# [TASK ITEM]
Copy the passage from the diabetes news story below word for word. Begin at the words "It's the time" and stop after "insulin she takes.".

# [TEXT FOR ANALYSIS]

Estimated read time: 3-4 minutes
This archived news story is available only for your personal, non-commercial use. Information in the story may be outdated or superseded by additional information. Reading or replaying the story in its archived form does not constitute a republication of the story.
SALT LAKE CITY -- In 1949, Harry Truman was president and Winifred McLachlan developed Type 1 diabetes. Sixty years later, she still has it and she's still thriving. That alone makes her a story worth hearing at Christmas.
It's the time of year when most of us struggle to eat right, just one of the challenges McLachlan has faced every day for 60 years. Experts say she's an inspiration and an example of how different things are these days for diabetics.
There are 23.6 million people in the United States, or 7.8% of the population, who have diabetes. - American Diabetes Association
McLachlan, age 85, has seen a lot of nurses and doctors over the years, and she's had her finger poked for blood samples who knows how many times.
"At the present time, I do it seven or eight times a day; so it would be thousands," she says.
With insulin injections, sometimes several a day, for six decades, her life is a juggling act on top of a balancing act. The main challenge, McLachlan says, is watching what she eats and how much insulin she takes.
It started in 1949, when she was 25, with a cascade of health problems that turned out to be diabetes.
"Our usual prognosis back in those days was poor," says Dr. Dana Clarke, of the Utah Diabetes Center. "We actually expected people not to do all that well, to have limited life spans, to suffer from complications. That was the general rule."
Those days now seem almost like the dark ages of medicine. There was much less understanding of the disease and much more primitive tools.

# [RAW DATA]

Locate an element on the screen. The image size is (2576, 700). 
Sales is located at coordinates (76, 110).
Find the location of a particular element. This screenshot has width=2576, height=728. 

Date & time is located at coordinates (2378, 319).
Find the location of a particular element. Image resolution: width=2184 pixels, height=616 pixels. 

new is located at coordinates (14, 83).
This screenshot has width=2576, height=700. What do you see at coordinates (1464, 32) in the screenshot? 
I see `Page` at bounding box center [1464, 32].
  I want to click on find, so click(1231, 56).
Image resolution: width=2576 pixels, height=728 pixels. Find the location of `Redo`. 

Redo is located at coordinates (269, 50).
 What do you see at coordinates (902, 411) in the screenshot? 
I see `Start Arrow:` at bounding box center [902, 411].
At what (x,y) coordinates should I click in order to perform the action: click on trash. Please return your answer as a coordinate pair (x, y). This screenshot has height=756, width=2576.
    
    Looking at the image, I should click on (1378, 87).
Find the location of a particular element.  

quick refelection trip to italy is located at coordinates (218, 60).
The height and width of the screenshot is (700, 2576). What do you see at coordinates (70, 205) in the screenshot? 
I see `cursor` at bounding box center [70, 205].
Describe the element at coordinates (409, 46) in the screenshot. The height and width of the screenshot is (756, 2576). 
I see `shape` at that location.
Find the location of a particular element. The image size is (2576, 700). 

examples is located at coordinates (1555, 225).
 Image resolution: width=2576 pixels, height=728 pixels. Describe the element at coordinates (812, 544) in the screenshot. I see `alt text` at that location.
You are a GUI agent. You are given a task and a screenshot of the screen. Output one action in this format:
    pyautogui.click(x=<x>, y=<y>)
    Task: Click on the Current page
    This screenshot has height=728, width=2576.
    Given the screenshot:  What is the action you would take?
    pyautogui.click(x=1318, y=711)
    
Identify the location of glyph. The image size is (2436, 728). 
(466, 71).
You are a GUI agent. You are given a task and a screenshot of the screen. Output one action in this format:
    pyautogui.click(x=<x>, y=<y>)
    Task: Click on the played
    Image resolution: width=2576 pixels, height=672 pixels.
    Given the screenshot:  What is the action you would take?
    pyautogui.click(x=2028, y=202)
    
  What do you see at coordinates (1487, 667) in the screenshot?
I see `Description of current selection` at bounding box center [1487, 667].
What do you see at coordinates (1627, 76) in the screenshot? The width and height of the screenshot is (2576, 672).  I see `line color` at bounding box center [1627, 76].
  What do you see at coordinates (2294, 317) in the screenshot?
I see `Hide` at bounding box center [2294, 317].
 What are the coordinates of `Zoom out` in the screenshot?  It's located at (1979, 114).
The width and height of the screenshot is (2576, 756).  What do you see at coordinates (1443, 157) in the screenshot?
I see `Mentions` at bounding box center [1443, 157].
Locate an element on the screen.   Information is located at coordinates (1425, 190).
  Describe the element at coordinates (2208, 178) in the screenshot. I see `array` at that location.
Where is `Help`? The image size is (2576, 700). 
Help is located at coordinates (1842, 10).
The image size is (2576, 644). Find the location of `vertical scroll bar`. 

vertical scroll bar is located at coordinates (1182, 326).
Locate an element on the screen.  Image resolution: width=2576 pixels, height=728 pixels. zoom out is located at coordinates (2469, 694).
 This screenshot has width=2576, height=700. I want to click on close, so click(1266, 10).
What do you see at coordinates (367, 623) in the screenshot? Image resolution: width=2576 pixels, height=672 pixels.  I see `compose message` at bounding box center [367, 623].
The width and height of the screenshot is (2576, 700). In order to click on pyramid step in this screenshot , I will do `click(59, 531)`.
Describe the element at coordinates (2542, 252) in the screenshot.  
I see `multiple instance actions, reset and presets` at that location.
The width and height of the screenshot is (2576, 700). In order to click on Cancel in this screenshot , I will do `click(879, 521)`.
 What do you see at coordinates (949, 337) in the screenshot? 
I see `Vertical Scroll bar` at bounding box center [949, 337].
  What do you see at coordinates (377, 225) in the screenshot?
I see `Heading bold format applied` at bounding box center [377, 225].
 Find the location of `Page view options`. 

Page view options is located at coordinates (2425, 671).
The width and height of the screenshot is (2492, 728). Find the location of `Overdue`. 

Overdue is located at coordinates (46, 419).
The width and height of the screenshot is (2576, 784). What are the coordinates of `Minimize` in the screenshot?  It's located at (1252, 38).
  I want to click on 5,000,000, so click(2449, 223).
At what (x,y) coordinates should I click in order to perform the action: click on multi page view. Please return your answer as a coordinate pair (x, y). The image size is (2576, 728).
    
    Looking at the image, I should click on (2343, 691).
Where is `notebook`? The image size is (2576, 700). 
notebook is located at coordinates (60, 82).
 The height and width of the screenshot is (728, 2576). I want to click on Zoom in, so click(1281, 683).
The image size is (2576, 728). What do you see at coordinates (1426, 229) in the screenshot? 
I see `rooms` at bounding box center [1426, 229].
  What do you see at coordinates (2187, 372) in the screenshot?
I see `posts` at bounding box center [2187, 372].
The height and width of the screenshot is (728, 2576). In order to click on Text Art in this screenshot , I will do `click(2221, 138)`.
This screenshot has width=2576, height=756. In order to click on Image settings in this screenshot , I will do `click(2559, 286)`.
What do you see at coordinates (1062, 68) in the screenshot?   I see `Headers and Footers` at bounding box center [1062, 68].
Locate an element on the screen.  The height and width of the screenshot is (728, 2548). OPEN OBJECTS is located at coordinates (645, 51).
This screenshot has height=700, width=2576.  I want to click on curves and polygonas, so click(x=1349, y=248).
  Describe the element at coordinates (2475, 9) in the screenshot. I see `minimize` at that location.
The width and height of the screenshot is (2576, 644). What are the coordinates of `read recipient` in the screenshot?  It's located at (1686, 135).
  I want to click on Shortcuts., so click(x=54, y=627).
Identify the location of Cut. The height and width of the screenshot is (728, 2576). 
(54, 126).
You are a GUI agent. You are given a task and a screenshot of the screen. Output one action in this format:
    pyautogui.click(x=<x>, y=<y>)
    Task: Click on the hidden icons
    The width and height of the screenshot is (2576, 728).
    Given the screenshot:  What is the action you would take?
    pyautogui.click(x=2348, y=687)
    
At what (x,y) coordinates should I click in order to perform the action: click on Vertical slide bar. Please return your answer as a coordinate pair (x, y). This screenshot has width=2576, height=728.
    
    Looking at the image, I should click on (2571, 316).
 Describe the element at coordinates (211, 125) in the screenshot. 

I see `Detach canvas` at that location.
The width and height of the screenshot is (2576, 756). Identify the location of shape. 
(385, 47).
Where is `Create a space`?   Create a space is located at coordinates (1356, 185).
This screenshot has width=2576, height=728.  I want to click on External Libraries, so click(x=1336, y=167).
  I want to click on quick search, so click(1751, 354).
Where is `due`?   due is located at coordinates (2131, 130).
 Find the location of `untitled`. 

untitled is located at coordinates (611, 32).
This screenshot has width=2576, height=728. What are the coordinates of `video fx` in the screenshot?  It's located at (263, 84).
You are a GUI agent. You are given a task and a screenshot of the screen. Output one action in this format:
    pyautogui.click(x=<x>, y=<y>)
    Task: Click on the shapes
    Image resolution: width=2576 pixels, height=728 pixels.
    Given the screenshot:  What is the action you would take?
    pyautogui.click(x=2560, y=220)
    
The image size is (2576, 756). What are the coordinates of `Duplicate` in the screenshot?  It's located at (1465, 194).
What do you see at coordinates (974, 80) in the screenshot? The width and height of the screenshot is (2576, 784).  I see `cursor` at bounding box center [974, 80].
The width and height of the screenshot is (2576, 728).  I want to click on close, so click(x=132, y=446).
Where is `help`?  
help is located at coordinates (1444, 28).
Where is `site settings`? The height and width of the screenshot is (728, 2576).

# [RESPONSE AREA]
It's the time of year when most of us struggle to eat right, just one of the challenges McLachlan has faced every day for 60 years. Experts say she's an inspiration and an example of how different things are these days for diabetics.
There are 23.6 million people in the United States, or 7.8% of the population, who have diabetes. - American Diabetes Association
McLachlan, age 85, has seen a lot of nurses and doctors over the years, and she's had her finger poked for blood samples who knows how many times.
"At the present time, I do it seven or eight times a day; so it would be thousands," she says.
With insulin injections, sometimes several a day, for six decades, her life is a juggling act on top of a balancing act. The main challenge, McLachlan says, is watching what she eats and how much insulin she takes.